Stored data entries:
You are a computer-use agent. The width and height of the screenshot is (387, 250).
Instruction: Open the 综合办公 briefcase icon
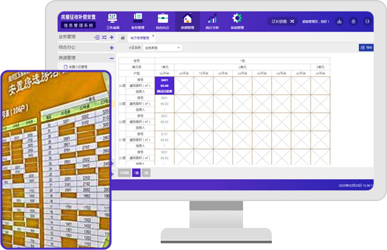coord(163,19)

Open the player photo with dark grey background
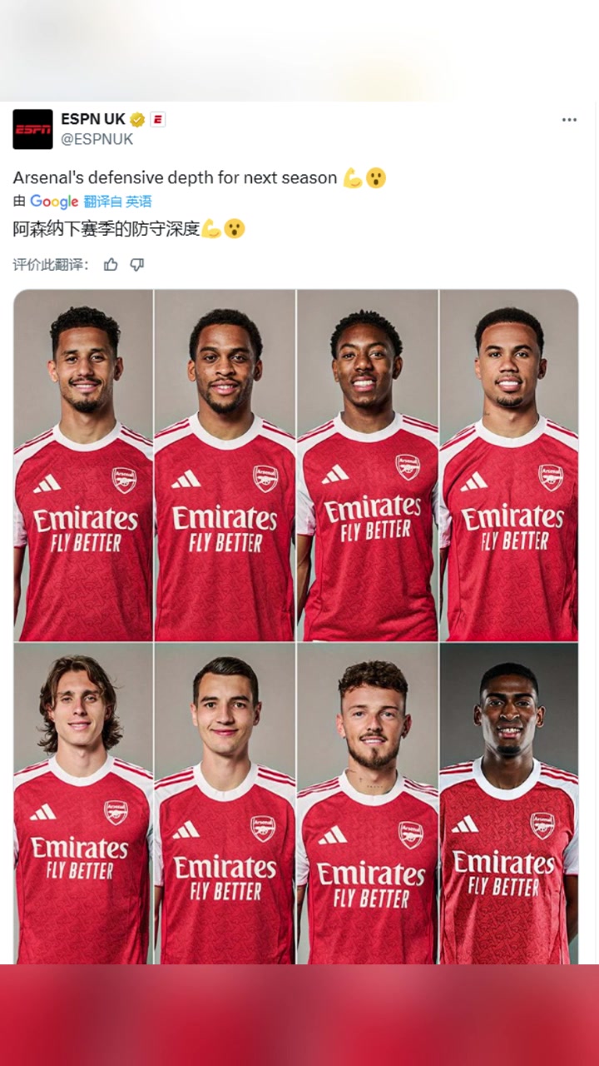(509, 804)
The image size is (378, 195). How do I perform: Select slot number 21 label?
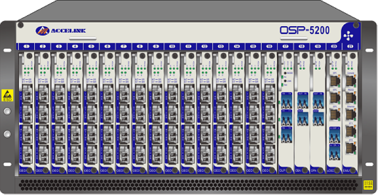point(350,47)
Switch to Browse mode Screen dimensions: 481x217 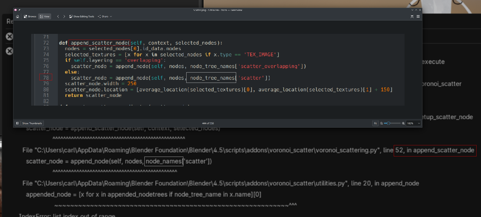click(30, 17)
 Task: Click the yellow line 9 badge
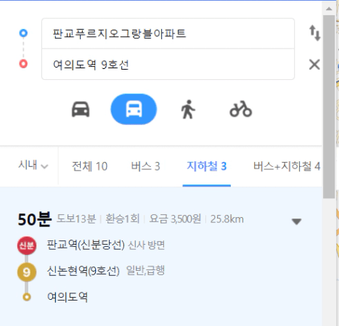tap(27, 272)
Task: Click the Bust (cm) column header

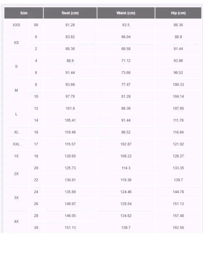Action: [x=70, y=13]
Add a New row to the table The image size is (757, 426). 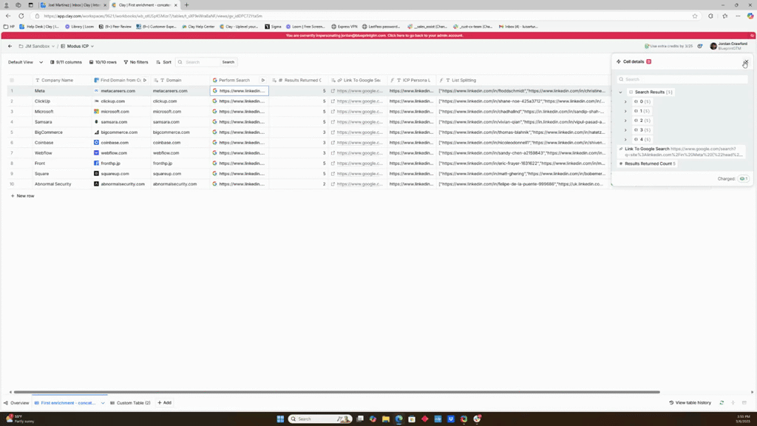pyautogui.click(x=22, y=196)
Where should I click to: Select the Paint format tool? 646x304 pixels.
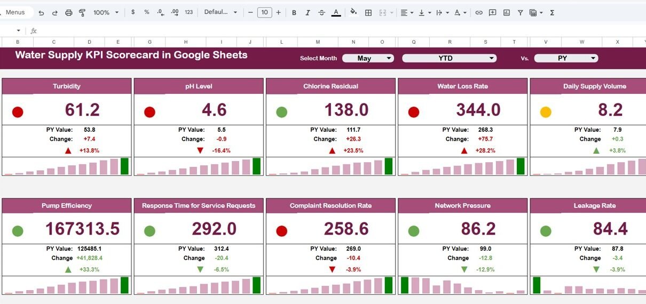tap(82, 12)
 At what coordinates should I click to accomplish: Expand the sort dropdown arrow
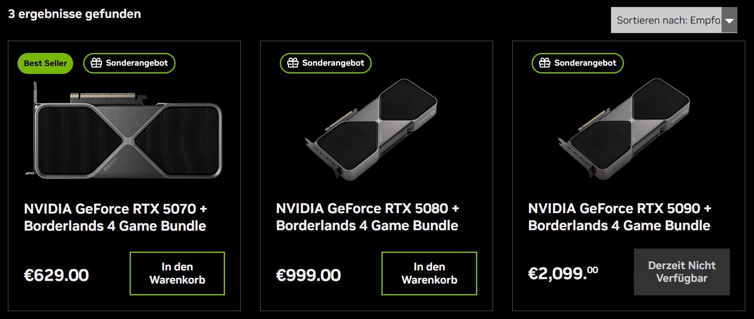click(729, 21)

§ **WRITTEN EXERCISE**
Which lines of the listing above contain the string "Task"? Show each such line in full, treating case as significant.

§ **SOLUTION TO THE EXERCISE**
 Task: Click the yellow line 9 badge
Task: Click the Bust (cm) column header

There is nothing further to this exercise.